The truce will be extended if the Houthi movement shows commitment to it and if the group allows humanitarian aid into areas under siege, said the SPA.
The conflict in Yemen has been going on since March 2015 and has killed thousands. The Saudi-led coalition supports Yemen’s exiled president Abd-Rabbu Mansour Hadi and aims to restore him to power by fighting Houthi rebels and forces loyal to former president Ali Abdullah Saleh.

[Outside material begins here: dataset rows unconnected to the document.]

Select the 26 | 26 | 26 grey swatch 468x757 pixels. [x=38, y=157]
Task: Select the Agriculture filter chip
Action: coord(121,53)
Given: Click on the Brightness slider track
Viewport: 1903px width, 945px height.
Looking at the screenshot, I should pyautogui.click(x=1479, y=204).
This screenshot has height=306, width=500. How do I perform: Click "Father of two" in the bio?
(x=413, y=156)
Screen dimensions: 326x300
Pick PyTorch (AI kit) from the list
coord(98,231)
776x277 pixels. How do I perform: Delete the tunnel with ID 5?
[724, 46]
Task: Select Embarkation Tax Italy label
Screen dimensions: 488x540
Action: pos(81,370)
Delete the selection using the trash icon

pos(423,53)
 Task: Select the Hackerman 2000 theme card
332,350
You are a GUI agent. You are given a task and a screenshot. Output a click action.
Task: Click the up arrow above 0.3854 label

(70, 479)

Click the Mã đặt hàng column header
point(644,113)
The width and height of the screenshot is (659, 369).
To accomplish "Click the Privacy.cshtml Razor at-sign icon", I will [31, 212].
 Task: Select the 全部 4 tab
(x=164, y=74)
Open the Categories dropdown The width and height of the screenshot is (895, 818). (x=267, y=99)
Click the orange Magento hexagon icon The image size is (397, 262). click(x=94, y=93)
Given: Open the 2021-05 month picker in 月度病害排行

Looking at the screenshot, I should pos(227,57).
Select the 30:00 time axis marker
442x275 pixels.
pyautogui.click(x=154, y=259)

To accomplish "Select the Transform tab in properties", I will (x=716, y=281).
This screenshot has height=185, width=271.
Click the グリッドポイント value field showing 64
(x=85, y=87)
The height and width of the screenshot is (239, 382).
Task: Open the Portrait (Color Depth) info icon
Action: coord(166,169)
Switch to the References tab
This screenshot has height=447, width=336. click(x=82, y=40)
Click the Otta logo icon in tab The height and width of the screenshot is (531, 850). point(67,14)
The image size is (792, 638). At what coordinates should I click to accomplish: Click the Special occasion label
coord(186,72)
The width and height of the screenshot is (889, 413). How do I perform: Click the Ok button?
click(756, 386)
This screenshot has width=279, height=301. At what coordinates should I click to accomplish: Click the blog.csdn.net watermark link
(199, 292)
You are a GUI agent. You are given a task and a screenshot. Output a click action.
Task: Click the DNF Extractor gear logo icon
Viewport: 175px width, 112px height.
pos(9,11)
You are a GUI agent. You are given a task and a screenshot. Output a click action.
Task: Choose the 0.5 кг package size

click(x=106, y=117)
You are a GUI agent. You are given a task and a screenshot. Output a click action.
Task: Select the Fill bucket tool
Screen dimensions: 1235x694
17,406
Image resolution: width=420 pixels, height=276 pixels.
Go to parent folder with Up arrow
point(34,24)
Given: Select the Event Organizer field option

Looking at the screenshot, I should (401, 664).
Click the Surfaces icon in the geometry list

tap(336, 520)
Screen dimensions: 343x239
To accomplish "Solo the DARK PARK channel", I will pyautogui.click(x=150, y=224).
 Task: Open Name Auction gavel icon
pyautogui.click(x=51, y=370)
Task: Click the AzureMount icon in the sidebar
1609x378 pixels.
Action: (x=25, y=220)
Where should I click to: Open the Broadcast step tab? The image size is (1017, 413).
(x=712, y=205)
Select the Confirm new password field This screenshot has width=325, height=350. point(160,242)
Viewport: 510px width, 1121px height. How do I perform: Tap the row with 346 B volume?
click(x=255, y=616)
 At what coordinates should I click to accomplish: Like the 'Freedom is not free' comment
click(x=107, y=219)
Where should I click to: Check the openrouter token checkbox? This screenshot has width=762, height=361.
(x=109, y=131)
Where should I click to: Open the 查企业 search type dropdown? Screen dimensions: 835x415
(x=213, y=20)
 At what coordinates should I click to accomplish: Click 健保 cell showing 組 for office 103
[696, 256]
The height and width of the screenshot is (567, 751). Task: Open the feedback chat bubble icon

— OCHA Yemen (@OCHAYemen) November 16, 2016
There have been previous efforts to establish ceasefires in Yemen, six to be exact. But they have failed, most recently on Thursday. US Secretary of State John Kerry’s announcement of a temporary ceasefire between the Arab coalition and Houthis was rejected by the Yemeni government who said it would not negotiate with Houthis. The fighting continued.
"Usually a ceasefire is supposed to be for humanitarian aid and to have access for us to areas suffered most by the clashes, but we are not sure whether this truce will hold," Baaran Shiban, a London-based human rights worker, told Al Jazeera.
Medical humanitarian organisation Doctors Without Borders (MSF) reported on Thursday– the same day Kerry called for a truce– that “76 war-wounded patients were admitted to MSF-managed or supported emergency rooms in Taiz on both sides of the front-line”. MSF said, "Twenty-one people were dead on arrival.”
“Coalition forces will abide by the ceasefire,” the statement by the SPA said, but warned Houthis against making any military moves which would be countered.
The UN has reported that the 20-month conflict has killed seven thousand people and injured a further thirty-seven thousand.